NEWS

University considers buyout of professor

The Denver Post
University of Colorado professor Ward Churchill speaks at a news conference on the campus of the University of Hawaii Manoa on Monday.

BOULDER, Colo. - University of Colorado officials are considering offering controversial ethnic-studies professor Ward Churchill an early retirement package that could end an increasingly uncomfortable standoff with him.

Two people familiar with internal discussions at the university said the still-undetermined offer is in the idea stage. The discussions come just a week before a three-member panel is scheduled to deliver a report on Churchill's fitness for tenure.

David Lane, Churchill's attorney, said he has not been contacted about a buyout offer.

But, he said, while his primary focus is on protecting Churchill's constitutional right to speak out, he would be willing to listen to a university proposal.

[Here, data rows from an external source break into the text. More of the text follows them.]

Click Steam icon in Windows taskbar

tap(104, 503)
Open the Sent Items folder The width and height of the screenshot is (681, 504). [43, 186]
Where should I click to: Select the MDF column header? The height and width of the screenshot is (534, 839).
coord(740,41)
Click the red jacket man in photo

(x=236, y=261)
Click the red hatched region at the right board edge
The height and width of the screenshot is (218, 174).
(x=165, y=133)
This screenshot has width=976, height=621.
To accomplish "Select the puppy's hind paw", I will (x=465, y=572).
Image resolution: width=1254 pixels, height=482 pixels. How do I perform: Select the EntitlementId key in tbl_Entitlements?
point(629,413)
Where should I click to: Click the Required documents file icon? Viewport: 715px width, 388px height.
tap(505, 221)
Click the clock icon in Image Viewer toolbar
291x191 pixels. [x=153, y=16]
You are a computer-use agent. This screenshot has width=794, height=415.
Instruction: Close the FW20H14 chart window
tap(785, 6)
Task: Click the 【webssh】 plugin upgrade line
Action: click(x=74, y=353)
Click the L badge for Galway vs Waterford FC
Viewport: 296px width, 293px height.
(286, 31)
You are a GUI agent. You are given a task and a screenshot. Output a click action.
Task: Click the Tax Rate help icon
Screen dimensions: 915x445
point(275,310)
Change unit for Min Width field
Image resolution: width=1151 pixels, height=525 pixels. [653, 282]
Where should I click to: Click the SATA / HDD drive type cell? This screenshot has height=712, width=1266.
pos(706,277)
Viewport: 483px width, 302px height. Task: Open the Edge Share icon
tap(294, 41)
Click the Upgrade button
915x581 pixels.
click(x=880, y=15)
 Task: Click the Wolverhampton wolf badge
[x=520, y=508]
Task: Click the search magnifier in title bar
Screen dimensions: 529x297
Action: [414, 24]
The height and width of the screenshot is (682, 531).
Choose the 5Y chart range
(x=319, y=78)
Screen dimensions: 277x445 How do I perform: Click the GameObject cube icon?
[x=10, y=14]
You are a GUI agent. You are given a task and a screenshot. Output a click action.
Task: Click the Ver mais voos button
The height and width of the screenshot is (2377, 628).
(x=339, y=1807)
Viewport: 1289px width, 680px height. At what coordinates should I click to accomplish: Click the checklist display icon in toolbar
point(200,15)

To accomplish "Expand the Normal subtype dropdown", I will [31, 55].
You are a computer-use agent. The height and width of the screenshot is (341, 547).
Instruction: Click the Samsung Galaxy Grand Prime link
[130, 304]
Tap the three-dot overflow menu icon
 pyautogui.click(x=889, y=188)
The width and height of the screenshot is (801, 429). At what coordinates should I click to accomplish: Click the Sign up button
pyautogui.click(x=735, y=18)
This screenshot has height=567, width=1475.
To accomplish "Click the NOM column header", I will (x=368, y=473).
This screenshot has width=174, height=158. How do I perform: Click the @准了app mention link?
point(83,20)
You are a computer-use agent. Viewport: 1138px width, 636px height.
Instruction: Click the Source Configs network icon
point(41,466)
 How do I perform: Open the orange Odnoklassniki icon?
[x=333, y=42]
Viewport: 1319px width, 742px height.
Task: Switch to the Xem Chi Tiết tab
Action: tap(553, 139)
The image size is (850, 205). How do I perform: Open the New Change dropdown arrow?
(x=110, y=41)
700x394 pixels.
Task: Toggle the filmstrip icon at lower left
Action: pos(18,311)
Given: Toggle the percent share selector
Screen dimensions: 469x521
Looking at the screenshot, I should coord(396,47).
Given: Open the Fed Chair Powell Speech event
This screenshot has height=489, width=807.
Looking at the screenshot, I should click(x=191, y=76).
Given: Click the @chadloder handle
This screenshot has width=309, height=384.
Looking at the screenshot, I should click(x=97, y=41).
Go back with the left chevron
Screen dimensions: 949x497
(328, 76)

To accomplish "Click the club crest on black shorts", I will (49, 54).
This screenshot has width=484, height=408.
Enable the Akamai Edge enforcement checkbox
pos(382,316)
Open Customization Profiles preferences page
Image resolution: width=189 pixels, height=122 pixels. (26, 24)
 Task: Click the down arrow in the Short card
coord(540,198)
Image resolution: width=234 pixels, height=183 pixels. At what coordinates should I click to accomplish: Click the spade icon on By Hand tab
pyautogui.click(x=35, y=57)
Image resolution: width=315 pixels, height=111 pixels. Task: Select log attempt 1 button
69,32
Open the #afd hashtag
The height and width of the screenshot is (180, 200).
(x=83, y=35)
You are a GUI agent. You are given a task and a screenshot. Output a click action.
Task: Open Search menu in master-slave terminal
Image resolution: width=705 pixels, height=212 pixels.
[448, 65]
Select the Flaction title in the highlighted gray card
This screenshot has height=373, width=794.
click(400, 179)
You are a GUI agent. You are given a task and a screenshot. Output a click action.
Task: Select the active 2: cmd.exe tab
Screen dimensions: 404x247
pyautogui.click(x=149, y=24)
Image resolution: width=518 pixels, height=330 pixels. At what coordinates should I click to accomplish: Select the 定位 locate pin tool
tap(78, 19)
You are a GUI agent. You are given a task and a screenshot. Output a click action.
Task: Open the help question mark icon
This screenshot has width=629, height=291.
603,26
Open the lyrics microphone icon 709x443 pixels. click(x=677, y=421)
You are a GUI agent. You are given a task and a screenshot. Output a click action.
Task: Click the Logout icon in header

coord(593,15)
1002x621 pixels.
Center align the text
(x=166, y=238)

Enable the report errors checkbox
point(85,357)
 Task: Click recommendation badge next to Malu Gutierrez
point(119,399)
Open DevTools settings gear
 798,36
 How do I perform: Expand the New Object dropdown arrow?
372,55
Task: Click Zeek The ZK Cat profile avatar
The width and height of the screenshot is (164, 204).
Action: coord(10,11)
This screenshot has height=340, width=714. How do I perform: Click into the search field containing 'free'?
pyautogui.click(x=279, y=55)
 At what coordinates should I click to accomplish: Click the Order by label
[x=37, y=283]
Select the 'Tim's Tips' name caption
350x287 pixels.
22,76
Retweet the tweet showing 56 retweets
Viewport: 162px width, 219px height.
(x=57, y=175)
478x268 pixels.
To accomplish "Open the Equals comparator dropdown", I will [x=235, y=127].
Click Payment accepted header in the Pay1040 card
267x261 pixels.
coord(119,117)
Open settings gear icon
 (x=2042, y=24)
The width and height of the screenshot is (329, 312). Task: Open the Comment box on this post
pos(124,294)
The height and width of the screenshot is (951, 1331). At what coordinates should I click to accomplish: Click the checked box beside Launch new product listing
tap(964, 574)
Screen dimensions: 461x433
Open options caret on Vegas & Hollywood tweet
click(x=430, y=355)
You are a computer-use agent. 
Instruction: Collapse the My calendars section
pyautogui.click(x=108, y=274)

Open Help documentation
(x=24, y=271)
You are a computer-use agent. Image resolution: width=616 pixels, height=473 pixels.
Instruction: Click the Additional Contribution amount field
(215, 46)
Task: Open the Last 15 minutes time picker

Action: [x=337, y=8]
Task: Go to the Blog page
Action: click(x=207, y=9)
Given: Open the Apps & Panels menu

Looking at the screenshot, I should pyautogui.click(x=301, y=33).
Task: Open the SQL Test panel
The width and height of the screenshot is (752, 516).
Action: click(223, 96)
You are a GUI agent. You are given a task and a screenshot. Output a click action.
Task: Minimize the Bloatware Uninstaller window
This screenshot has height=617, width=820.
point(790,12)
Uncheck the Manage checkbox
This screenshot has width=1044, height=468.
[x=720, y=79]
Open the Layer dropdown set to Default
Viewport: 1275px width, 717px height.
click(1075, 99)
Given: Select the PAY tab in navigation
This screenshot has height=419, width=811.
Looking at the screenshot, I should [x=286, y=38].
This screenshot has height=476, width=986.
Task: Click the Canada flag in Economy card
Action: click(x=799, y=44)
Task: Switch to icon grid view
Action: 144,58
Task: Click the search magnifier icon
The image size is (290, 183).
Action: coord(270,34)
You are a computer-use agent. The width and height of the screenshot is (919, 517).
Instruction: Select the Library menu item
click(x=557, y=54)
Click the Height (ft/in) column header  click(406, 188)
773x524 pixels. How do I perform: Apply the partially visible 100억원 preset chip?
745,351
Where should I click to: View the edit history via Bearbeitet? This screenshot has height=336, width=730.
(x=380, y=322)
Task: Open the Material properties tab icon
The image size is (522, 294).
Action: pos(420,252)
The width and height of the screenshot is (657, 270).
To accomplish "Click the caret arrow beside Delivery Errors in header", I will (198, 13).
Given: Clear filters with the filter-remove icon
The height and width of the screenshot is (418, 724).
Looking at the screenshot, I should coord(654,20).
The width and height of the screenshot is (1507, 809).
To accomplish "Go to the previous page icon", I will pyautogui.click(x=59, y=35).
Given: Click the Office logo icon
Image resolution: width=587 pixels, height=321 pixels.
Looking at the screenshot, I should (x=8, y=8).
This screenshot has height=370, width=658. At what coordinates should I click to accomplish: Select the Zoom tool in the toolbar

''If they offer $10 million, I would think about it. If they offer him $10, I wouldn't,'' Lane said.

Attorneys for CU were not available for comment.

Since it was first reported that Churchill had demonized some of the victims of the Sept. 11, 2001, terrorist attacks, the university has faced relentless scrutiny of its hiring practices and faculty qualifications.

Churchill has undergone an extensive media review of his scholarship, artwork and genealogy, while everyone from radio talk-show hosts to syndicated newspaper columnists have questioned his integrity, his ancestry and his military career.

CU regents, saying they are bound by due process procedures, authorized a review of Churchill's writings and speeches by a panel comprising the interim chancellor, the arts and sciences dean, and the law school dean.

Depending on the panel's findings, due the week of March 7, CU president Betsy Hoffman could tell Churchill the university wants to terminate his employment. Churchill would have the right to appeal through a faculty committee.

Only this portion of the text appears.